- [PAGINA]
_ _ _
La pratica di trasporre in immagini la Commedia prende avvio molto presto e corre parallela a quella del secolare commento, frutto della medesima esigenza – percepita sin da subito – di corredare il testo dantesco di note integrative e appunti interpretativi utili a un lettore sprovvisto di strumenti atti a comprendere a pieno la complessità del poema ed evidentemente disorientato dalla portata straordinariamente innovativa dell’opera di Dante. Se, ai suoi esordi, l’illustrazione della Commedia svolge una precisa funzione di orientamento alla lettura e i primi prodotti manoscritti sono in grado di restituirci il peculiare approccio critico dei più antichi lettori dell’opera (essenzialmente impegnati a inquadrare il poema dantesco entro il sistema dei generi letterari), la storia della trasposizione visiva della Commedia si evolve nei secoli in plurime direzioni, riflettendo di volta in volta gusti, ideali, nuove urgenze di artisti e lettori.

La ricostruzione di una parabola evolutiva tanto affascinante e complessa è oggi offerta dal Dante per immagini di Lucia Battaglia Ricci, che indaga – non senza una rigorosa classificazione terminologica, atta a distinguere le diverse tipologie della traduzione in immagine dell’opera letteraria, e alcune importanti riflessioni di metodo – la lunga storia della ricezione del poema in ambito figurativo. Il lettore può così seguire, guidato dal nutrito apparato di tavole che arricchisce il volume, l’evolversi nel tempo dell’interesse di artisti e committenti per il poema di Dante e ripercorrere le tappe di un lungo percorso di trasposizione in figura del viaggio oltremondano narrato nella Commedia, dagli anni Trenta circa del Trecento, a sole poche lune dalla scomparsa del poeta, sino ai nostri giorni, con prevedibili proiezioni oltre i confini del volume stesso, lungo le linee di una storia di lettura e visualizzazione del poema molto probabilmente destinata a non interrompersi mai.

Di particolare interesse e novità – nell’impossibilità di proporre qui una casistica completa dei più vari approcci al poema esperiti dagli artisti di volta in volta implicati – risultano i capitoli conclusivi del volume, dedicati all’ultima e più recente attività di traduzione visiva del testo dantesco (Da Reynolds a Rodin e Dal primo Novecento a oggi). Come pone ben in evidenza l’autrice, a partire dal tardo Settecento e lungo tutto il secolo romantico, mutano anzitutto le finalità sottese alla scelta di trasporre in figura la Commedia: emerge con particolare forza che, rispetto a quanto praticato nei secoli precedenti, gli artisti non illustrano più per fornire un’interpretazione complessiva dell’opera e spesso non risultano interessati a preservare l’unità strutturale del poema che stanno trasponendo in immagine, ma si rivelano principalmente attratti da singoli episodi, con particolare predilezione per quelli di maggiore carica drammatica ed emozionale. Nel fermento culturale dell’Inghilterra dell’ultimo trentennio del Settecento, con le splendide tavole di Reynolds, Füssli, Blake, si inaugura così la tendenza (poi fortunatissima) a estrarre un solo episodio dal tessuto dantesco e a focalizzare tutta l’attenzione sulle pulsioni tragiche insite e scaturenti dal frammento narrativo stesso, allontanandosi dunque non poco dalle implicazioni morali proprie della costruzione dantesca, in qualche misura dimentichi del giudizio incontrovertibile che Dante aveva riservato a quelle anime, collocandole con cristallina precisione nel sistema penale del suo aldilà. I personaggi più rappresentati e rivisitati in questo frangente risultano, con poca sorpresa, quelli particolarmente tragici di Ugolino e i figli imprigionati nella Torre della Fame (If., XXXII-XXXIII), al centro di un vero e proprio dibattito sulle arti, e dei celebri amanti Paolo e Francesca (If., V), protagonisti di una messe rigogliosissima di visualizzazioni, in gran parte incentrate sul momento del fiorire della passione amorosa e del nodo che questa stringe con la letteratura stessa.
_ _ _
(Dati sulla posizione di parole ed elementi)
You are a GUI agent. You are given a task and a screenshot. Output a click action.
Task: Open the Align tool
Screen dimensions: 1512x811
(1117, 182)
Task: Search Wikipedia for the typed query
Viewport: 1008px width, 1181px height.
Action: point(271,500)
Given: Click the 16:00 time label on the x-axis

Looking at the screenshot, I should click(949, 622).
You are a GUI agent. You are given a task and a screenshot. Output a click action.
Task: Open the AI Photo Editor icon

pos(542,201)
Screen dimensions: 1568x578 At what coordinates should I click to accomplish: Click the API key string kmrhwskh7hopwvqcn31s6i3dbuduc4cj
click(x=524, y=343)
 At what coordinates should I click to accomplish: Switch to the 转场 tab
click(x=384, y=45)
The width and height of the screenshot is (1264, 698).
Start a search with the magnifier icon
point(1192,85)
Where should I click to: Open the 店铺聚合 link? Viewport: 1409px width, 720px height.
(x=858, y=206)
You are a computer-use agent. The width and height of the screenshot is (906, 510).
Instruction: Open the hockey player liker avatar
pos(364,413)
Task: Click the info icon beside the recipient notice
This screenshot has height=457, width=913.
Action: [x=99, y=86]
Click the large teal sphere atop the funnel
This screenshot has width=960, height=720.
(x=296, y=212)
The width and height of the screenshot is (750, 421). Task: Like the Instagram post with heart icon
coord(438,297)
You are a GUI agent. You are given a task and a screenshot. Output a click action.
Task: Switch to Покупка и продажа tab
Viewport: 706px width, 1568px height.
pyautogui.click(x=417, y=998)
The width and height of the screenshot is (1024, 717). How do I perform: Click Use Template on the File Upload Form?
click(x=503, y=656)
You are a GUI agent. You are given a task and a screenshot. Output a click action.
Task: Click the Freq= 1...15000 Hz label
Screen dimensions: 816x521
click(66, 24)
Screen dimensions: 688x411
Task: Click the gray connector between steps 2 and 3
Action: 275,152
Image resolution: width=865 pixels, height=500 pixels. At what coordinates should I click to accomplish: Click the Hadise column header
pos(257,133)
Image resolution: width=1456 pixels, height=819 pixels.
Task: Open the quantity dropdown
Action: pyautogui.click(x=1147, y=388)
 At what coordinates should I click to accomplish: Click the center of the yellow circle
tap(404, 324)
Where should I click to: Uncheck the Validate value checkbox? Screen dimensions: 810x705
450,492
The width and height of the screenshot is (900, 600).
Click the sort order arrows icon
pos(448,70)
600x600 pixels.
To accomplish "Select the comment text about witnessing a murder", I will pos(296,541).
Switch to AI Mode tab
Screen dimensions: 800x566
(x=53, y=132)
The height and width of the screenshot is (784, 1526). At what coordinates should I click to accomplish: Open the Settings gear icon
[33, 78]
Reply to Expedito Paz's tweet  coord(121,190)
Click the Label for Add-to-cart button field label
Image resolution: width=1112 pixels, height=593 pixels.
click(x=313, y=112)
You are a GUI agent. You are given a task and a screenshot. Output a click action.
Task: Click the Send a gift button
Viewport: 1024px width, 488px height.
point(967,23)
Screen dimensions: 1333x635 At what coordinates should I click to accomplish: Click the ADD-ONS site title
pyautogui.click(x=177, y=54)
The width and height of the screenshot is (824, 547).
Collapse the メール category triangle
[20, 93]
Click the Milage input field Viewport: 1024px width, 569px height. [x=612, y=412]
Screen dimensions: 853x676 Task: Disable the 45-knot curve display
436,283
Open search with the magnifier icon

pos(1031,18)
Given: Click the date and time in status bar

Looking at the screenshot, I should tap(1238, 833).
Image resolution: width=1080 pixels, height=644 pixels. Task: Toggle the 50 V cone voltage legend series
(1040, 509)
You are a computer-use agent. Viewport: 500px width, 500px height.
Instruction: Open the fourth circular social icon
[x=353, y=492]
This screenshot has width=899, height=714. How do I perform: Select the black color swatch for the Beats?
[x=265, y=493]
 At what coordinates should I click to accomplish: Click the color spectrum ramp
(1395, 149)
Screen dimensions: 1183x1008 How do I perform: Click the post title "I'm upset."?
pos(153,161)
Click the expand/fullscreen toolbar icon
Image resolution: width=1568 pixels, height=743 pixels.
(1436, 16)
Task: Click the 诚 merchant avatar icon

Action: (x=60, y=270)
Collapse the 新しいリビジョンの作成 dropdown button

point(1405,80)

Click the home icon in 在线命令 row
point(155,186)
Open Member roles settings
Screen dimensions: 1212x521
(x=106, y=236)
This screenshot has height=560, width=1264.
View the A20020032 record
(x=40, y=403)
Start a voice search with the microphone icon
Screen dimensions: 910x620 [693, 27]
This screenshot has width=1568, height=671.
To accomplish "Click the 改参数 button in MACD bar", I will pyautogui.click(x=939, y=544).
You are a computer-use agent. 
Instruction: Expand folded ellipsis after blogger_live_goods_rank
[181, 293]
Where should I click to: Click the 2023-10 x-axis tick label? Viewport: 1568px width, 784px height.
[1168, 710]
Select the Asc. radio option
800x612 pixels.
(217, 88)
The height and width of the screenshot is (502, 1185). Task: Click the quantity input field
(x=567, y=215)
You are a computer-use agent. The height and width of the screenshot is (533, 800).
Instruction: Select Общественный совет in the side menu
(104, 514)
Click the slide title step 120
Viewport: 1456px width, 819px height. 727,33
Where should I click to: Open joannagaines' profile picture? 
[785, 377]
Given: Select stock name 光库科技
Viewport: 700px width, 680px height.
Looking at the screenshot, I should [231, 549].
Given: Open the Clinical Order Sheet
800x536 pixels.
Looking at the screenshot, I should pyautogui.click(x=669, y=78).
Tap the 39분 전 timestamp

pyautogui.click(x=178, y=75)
_ _ _
- [CONSEGNE]
• a. Secondo il testo sulle illustrazioni della Commedia, in quale paese e in quale periodo si inaugura la tendenza a estrarre un solo episodio dal tessuto dantesco?
• b. Scriva il seguito del testo sulle illustrazioni della Commedia, riprendendo subito dopo la sua ultima frase.

- [SOLUZIONI]
• a. Nell'Inghilterra dell'ultimo trentennio del Settecento.

• b.
Dopo oltre un secolo di attenzione intimamente rivolta alla visualizzazione delle passioni umane ed eterne, ispirata dai principali drammi danteschi, gli artisti del XX secolo e quelli a noi contemporanei – sia nei casi di corredi figurativi concepiti in maniera unitaria, sia per quelli di figurazione di episodi scelti, liberamente attinti dal variegato campionario dantesco – danno invece avvio a un processo di sempre crescente appropriazione del testo, di attualizzazione delle tematiche e delle vicende ivi narrate, mettendo dunque in figura le proprie personali ideologie e potenziando gli aspetti che maggiormente solleticano le più intime corde della loro sensibilità di artisti e lettori.

La gran parte degli artisti del secondo dopoguerra darà difatti vita a opere altamente simboliche e del tutto soggettive, attualizzanti e individuali, e per questo di non sempre immediata decodificabilità, in molti casi chiaramente ancorate all’esigenza di originalità più che a quella di fedeltà al testo cui si ispirano: per limitarci a pochi esempi tra i moltissimi accuratamente descritti da Lucia Battaglia Ricci, andranno menzionate le opere sorprendenti di Salvador Dalì, che si appropria totalmente del testo dantesco e lo rivisita a suo piacimento, discostandosi volutamente – e non senza un intento provocatorio – dalla tradizione iconografica plurisecolare; a loro volta, Renato Guttuso (Dante di Guttuso) e Robert Rauschenberg (Transfer drawings) – seppur con modalità esecutive del tutto dissimili – operano una profondissima attualizzazione del testo di Dante, cogliendo negli spunti del poema esigenze, difficoltà e bersagli politici del proprio tempo; Lorenzo Mattotti (La Divina Commedia. L’Inferno) vi riversa i propri incubi e potenzia l’innata attrazione per l’immaginario mostruoso e degradato proprio in particolare dell’Inferno; tra gli ultimi e recentissimi, Mimmo Paladino (Divina Commedia e Variazioni su tema dantesco) si concentra sull’intima esigenza di fornire una nuova lettura del poema, di creare soluzioni che sorprendano il suo osservatore, che in qualche misura reinventino e innovino significativamente la nutrita tradizione precedente, e ancora possano offrire nuove prospettive interpretative ai fruitori odierni.

  Lorenzo Mattotti, Dante nella selva, © Mattotti

Parallela dunque a una forte coscienza dell’esistenza di una tradizione plurisecolare imponente, e in alcuni casi, persino ingombrante, e sempre più lontani da esigenze di classificazione e di orientamento complessivo della lettura dell’opera di Dante, propria delle prime generazioni di lettori, si impone con forza sempre maggiore il bisogno di stupire e innovare, di offrire all’osservatore non la traduzione visiva di un testo ben identificato ma, ora più che mai, nient’altro che il proprio, personalissimo Dante figurato.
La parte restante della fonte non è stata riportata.